**Records supplied:**
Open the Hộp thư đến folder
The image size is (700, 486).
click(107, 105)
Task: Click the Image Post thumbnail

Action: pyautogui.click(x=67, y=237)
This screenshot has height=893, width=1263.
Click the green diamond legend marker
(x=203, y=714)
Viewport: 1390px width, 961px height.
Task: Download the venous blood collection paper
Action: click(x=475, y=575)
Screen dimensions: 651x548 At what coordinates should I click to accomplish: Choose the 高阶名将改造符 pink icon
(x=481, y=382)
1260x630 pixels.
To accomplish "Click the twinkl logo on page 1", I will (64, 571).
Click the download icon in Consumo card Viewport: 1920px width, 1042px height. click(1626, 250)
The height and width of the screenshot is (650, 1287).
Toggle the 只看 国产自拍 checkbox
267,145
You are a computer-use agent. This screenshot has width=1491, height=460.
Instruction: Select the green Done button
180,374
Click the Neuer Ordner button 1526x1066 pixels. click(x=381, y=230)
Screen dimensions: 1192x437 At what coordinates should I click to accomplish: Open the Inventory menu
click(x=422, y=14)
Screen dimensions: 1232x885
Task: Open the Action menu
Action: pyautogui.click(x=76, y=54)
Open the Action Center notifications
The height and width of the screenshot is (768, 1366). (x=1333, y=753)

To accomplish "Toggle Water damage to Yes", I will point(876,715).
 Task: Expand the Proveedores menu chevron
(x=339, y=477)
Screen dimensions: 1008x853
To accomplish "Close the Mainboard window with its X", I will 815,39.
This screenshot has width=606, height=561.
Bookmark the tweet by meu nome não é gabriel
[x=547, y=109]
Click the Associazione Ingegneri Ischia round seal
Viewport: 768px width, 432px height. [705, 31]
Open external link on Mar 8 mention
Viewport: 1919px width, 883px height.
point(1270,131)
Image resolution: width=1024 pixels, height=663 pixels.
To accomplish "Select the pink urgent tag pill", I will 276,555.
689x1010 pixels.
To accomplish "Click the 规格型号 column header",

**Task goal:** For this task, copy every line of the material in which "pixels" appears.

**Written solution:**
1260x630 pixels.
Click the Neuer Ordner button 1526x1066 pixels. click(x=381, y=230)
Image resolution: width=1024 pixels, height=663 pixels.
689x1010 pixels.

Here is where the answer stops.